Historic district in Ohio, United States

The Ashtabula Harbor Commercial District is a historic district in the northern section of the city of Ashtabula, Ohio, United States. Comprising a commercial section near the city's Lake Erie waterfront, the district includes buildings constructed largely in the late nineteenth century, at which time Ashtabula was a flourishing port city.

Most of the buildings in the district were constructed between 1865 and 1878, although occasional buildings were erected in the early 1900s. The district's area has long been commercial; from its earliest years, the street running through the district was known as Bridge Street, because it terminates at a bridge spanning the Ashtabula River. Until it became part of the city of Ashtabula in the 1870s, Ashtabula Harbor was a separate municipality (it lies two miles north of the city's downtown), and Bridge Street its commercial sector. The area's buildings vary greatly in appearance, with some surpassing others by several feet. Designs include examples of the Italianate, Queen Anne, and Neoclassical styles, while the construction materials are primarily brick with occasional frame structures.
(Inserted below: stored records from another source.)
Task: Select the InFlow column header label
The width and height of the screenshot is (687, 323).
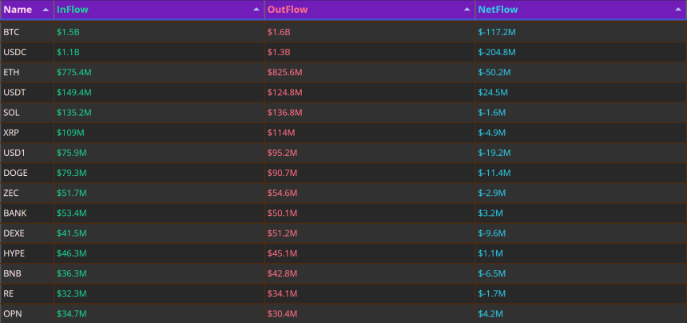Action: [72, 10]
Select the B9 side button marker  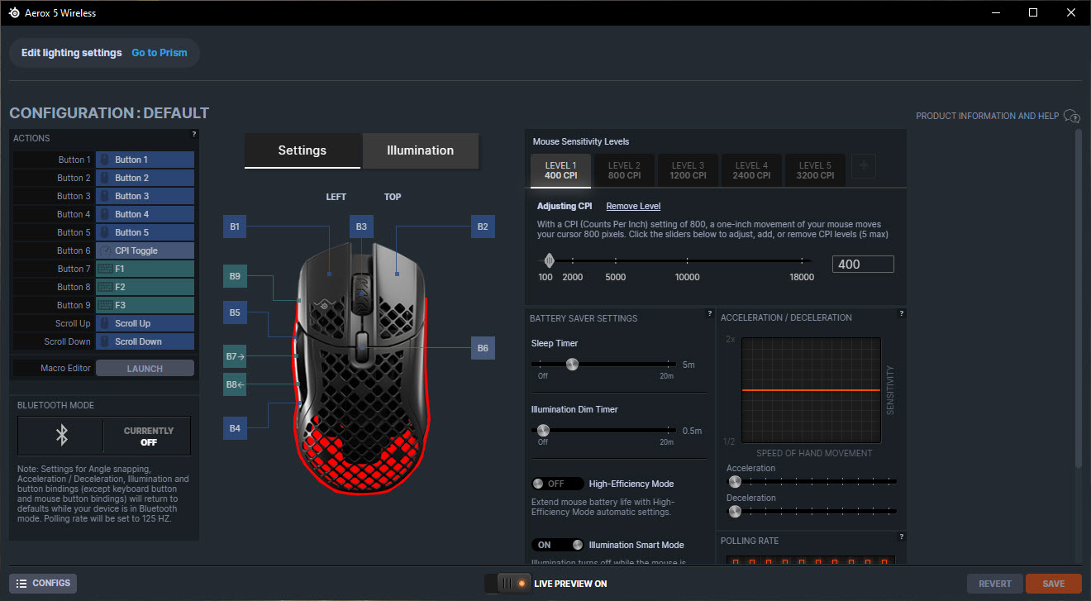point(235,276)
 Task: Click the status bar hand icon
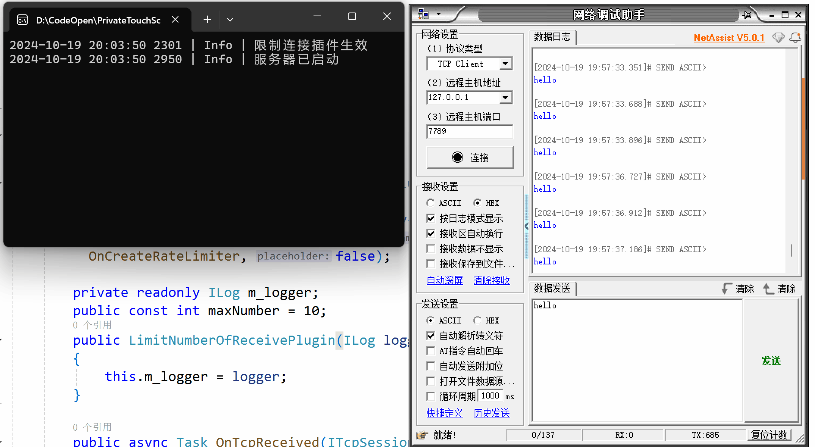coord(422,435)
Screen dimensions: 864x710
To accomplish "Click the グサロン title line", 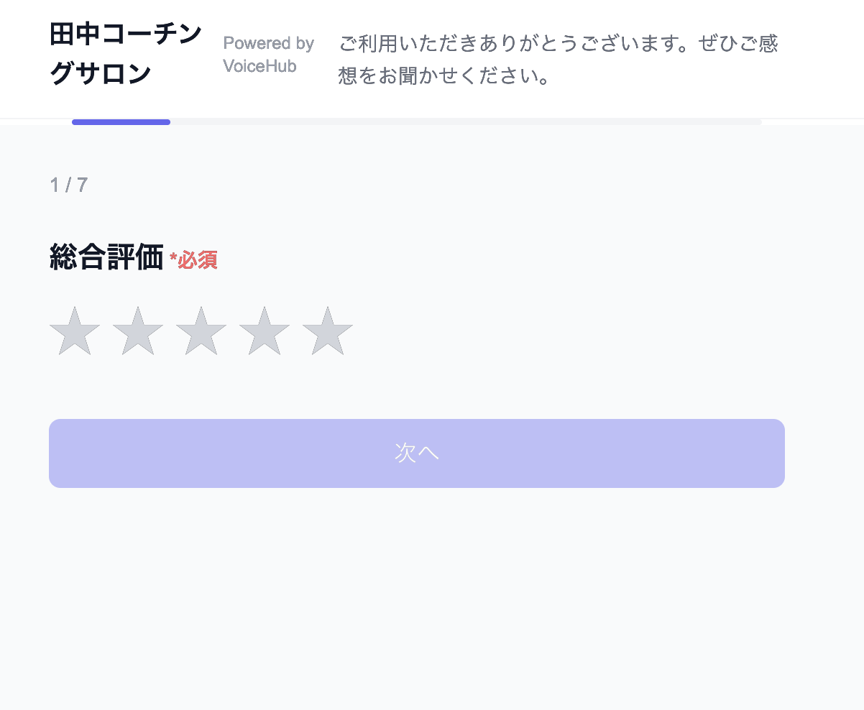I will click(100, 73).
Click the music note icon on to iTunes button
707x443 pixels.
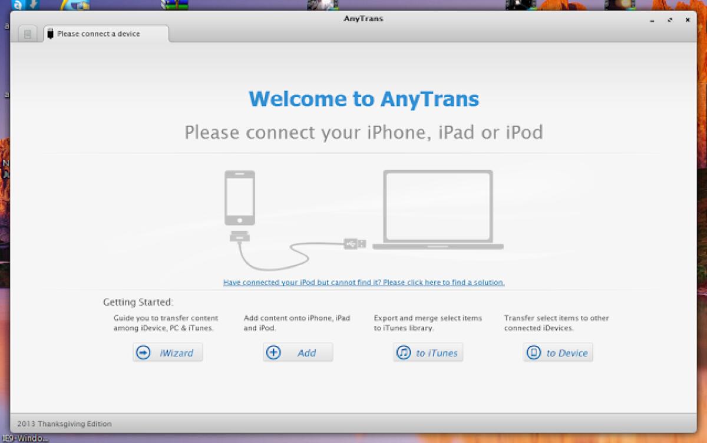coord(403,352)
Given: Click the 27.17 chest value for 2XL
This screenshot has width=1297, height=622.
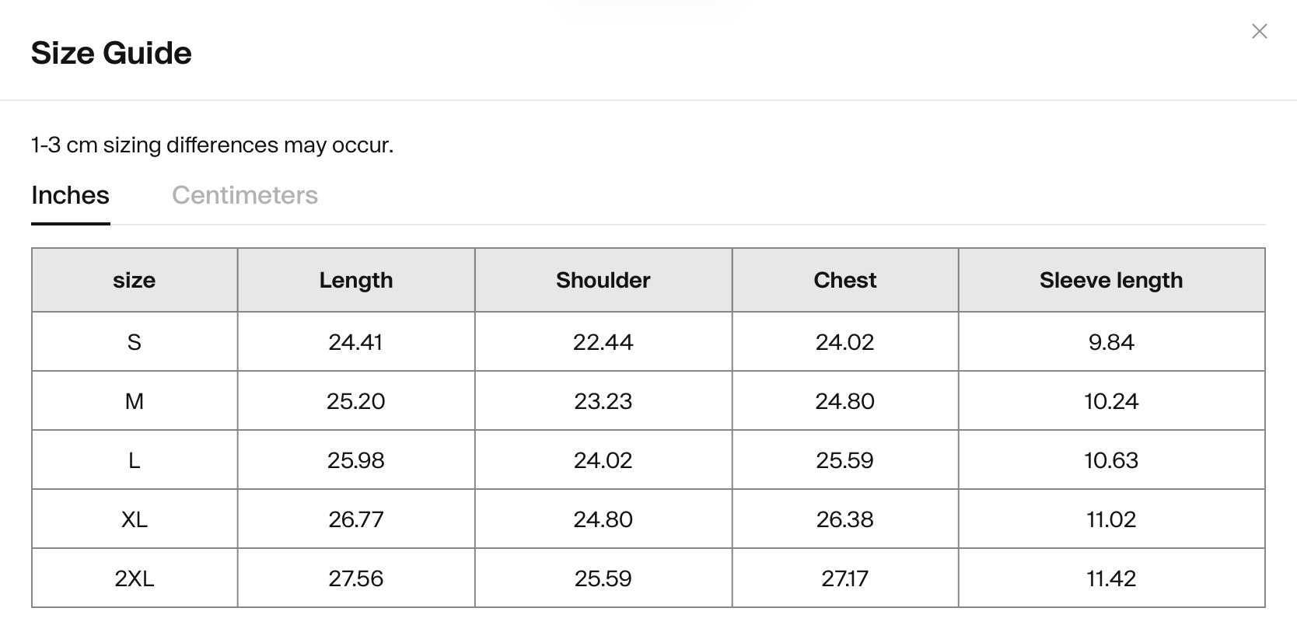Looking at the screenshot, I should pos(845,578).
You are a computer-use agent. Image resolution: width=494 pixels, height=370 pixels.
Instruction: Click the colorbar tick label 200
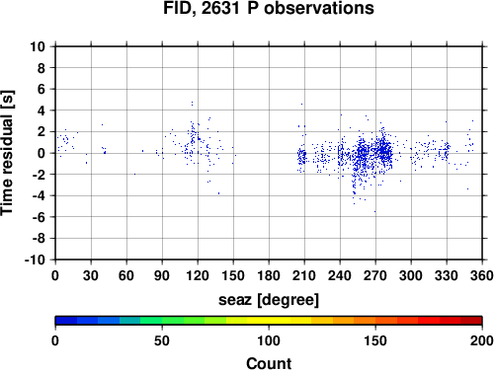(482, 340)
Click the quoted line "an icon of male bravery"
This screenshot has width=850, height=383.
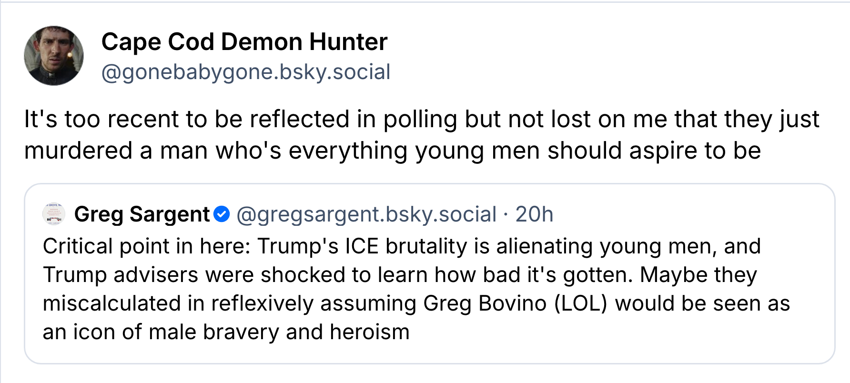(226, 332)
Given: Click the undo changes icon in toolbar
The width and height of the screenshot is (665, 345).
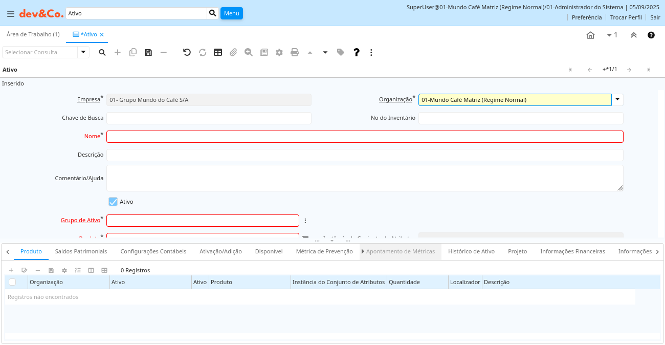Looking at the screenshot, I should [x=187, y=52].
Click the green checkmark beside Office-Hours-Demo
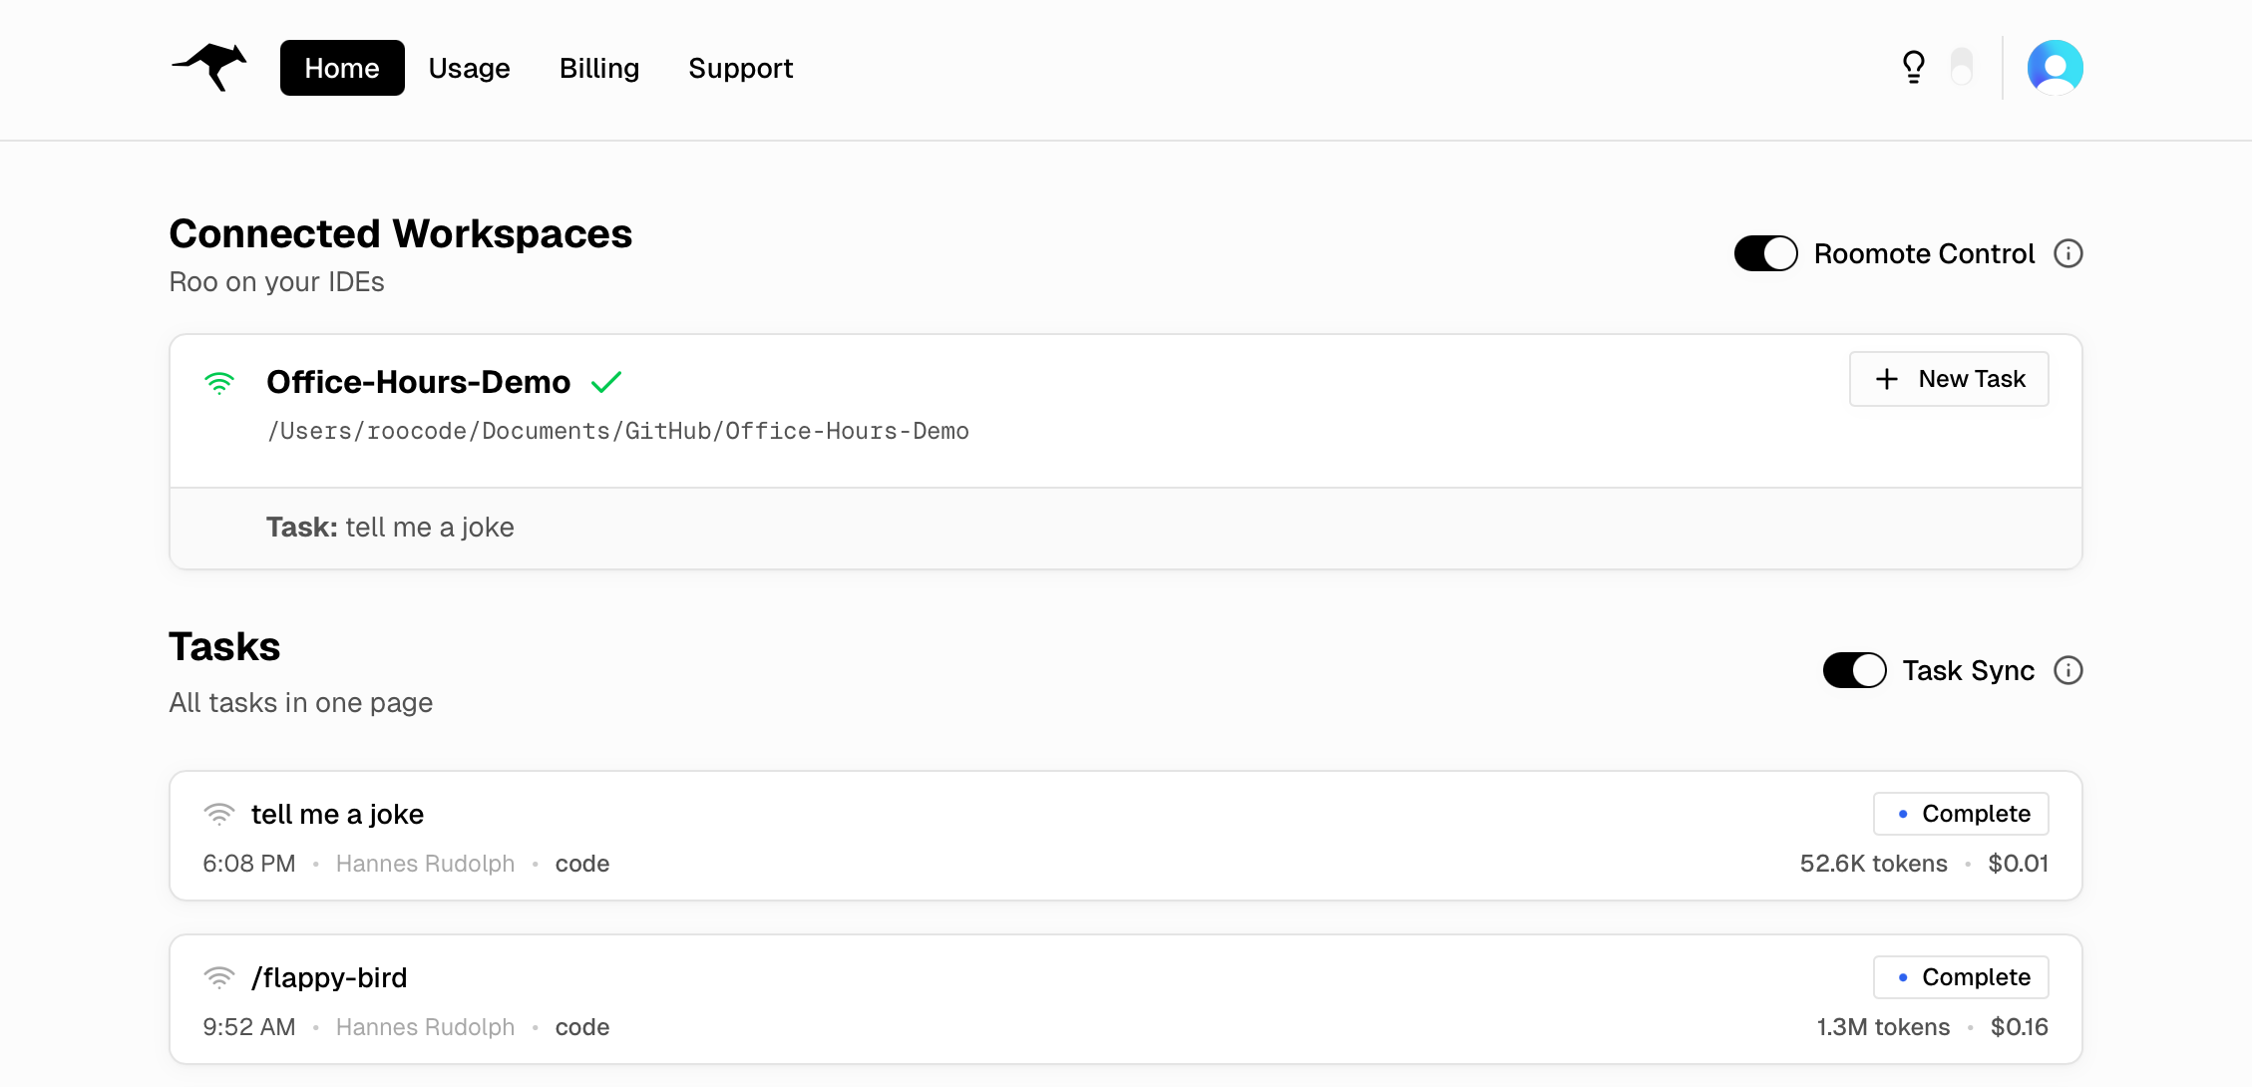The image size is (2252, 1087). coord(605,381)
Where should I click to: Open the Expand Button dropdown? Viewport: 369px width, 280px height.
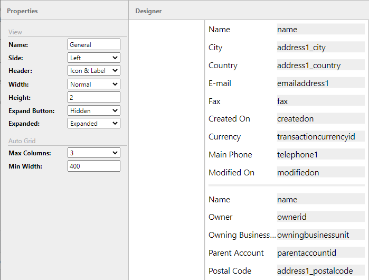tap(94, 110)
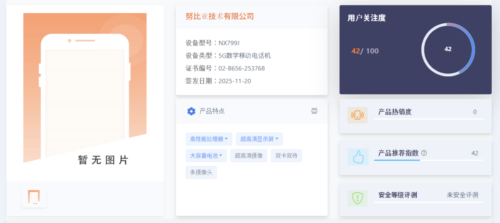Image resolution: width=500 pixels, height=223 pixels.
Task: Expand the 超高清显示屏 dropdown tag
Action: (259, 139)
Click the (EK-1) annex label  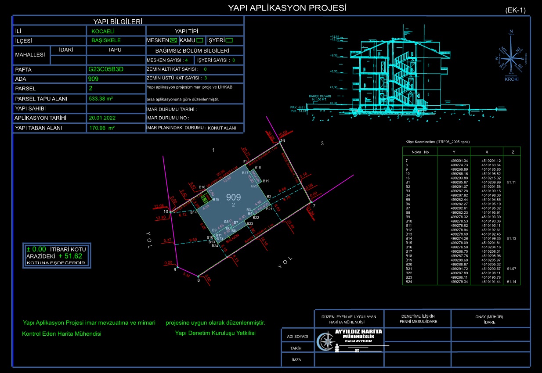pos(515,10)
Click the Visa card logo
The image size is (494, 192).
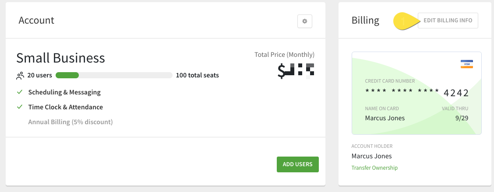coord(466,64)
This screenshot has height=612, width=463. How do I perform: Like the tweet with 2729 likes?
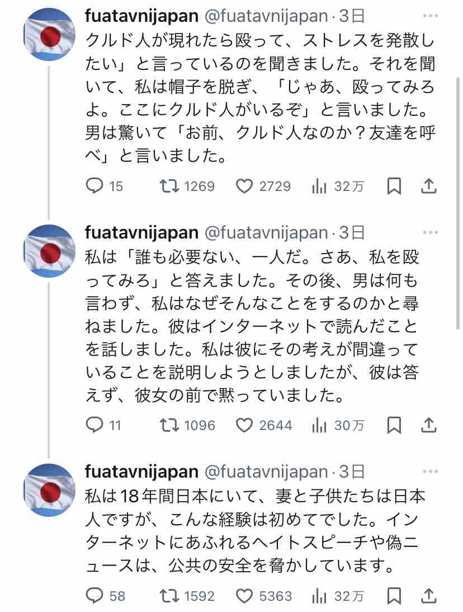coord(244,186)
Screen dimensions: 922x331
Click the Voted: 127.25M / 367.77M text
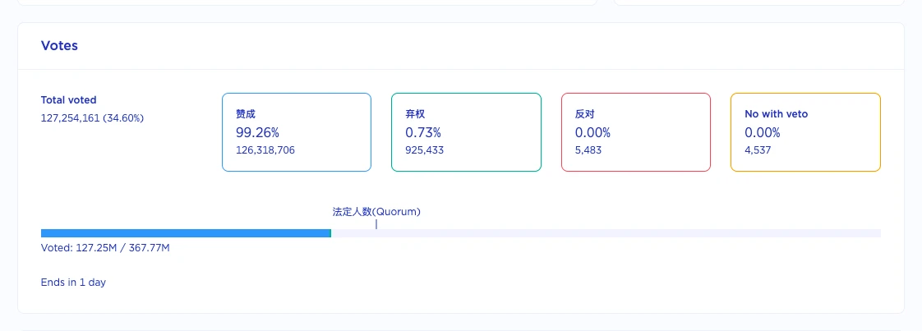tap(105, 247)
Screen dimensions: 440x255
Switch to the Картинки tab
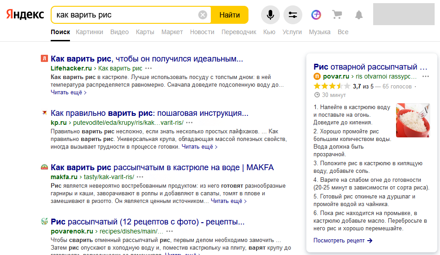pos(89,32)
The Ashtabula Harbor Commercial District was designated in 1975 and listed on the National Register of Historic Places at the same time, qualifying both because of its historically significant architecture and because of its place in area history; it gained this designation largely because it retains its late nineteenth-century appearance as a flourishing harbor's business district. Seventy-five contributing properties are located within the district's boundaries. In 1978, the city government created the Ashtabula Harbor Historical District, a substantially larger area including numerous residential streets as well as the federally designated commercial street. Since 2010, the city district's boundaries have extended from the river bridge to Lake Avenue and from Morton Drive along the river to the Walnut Beach Park on the lake. City ordinance forbids exterior alterations to buildings in the federally designated district unless the owner has first completed a process of gaining approval from the city's historic preservation review board.